→ **ABOUT THIS EXERCISE**
Your answer must be the exact lines from the one holding "Given: Select the Images status circle" through the end of the entries, with no pictures.

─── INFORMATION SUPPLIED

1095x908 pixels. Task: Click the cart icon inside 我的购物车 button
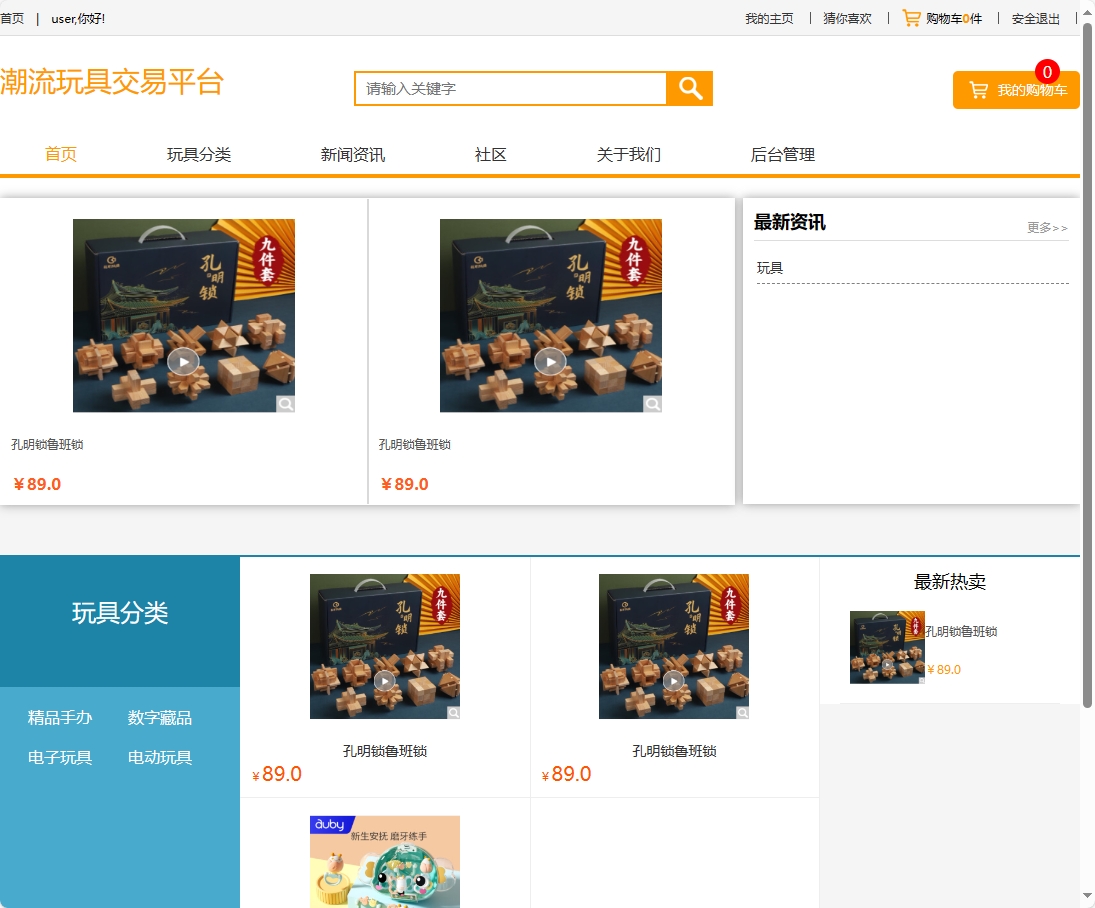pos(978,89)
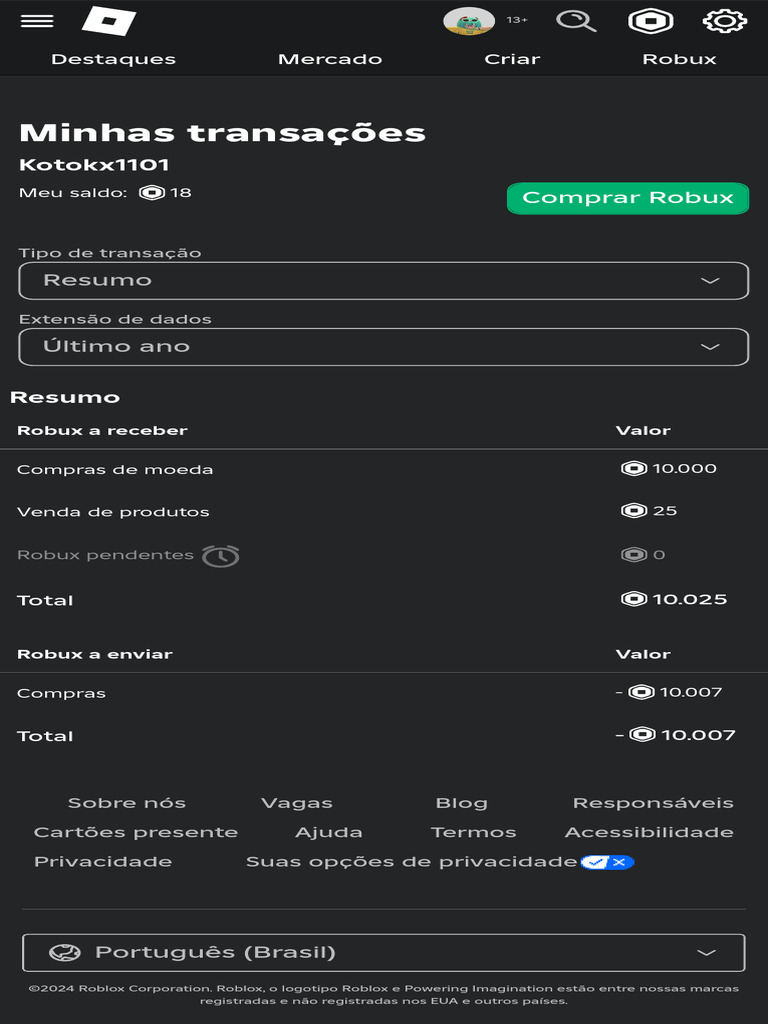Visit the Termos footer link
The width and height of the screenshot is (768, 1024).
coord(473,832)
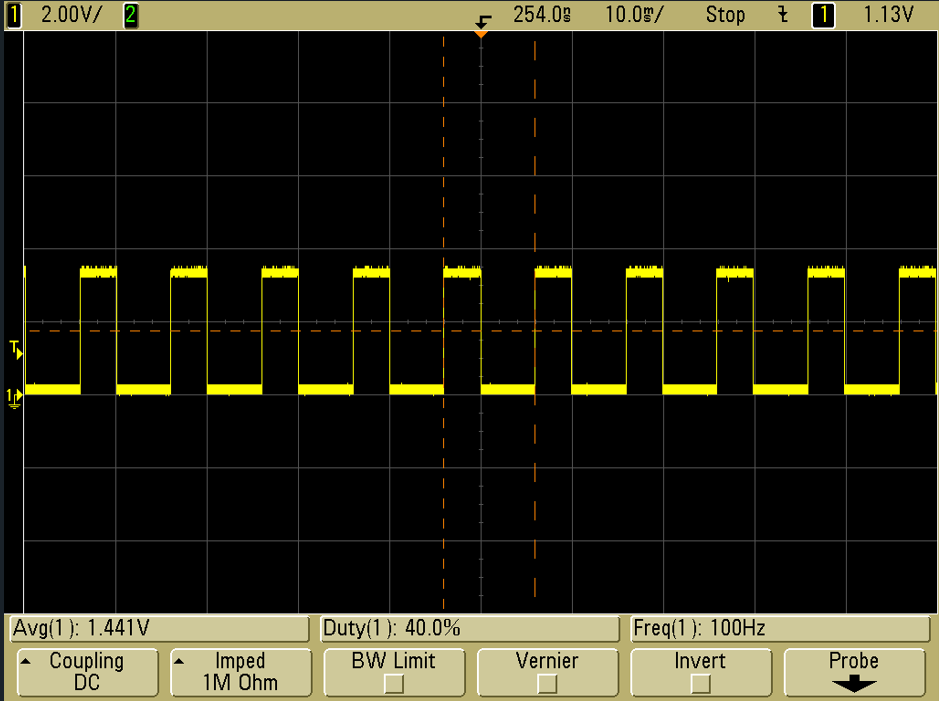Expand the Imped 1M Ohm selector

tap(240, 672)
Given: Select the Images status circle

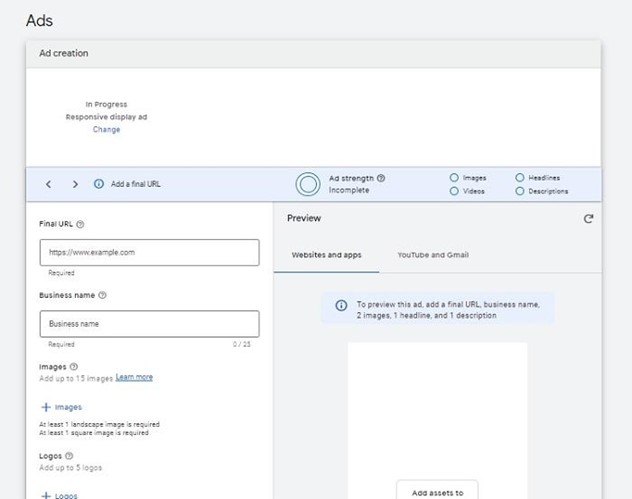Looking at the screenshot, I should click(454, 178).
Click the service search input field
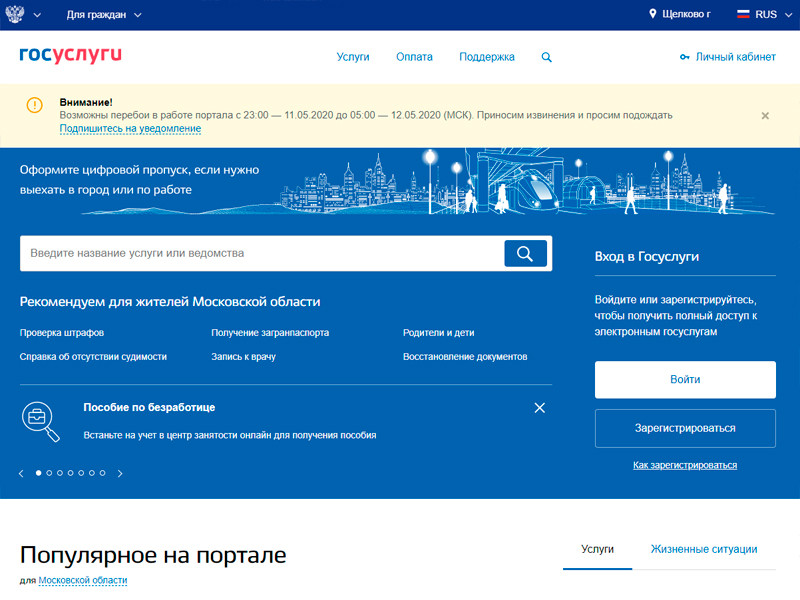The height and width of the screenshot is (600, 800). pos(262,253)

──────

→ **SOLVED EXERCISE**
Given: Select the Images status circle

Looking at the screenshot, I should click(454, 178).
Click the service search input field
The height and width of the screenshot is (600, 800). pos(262,253)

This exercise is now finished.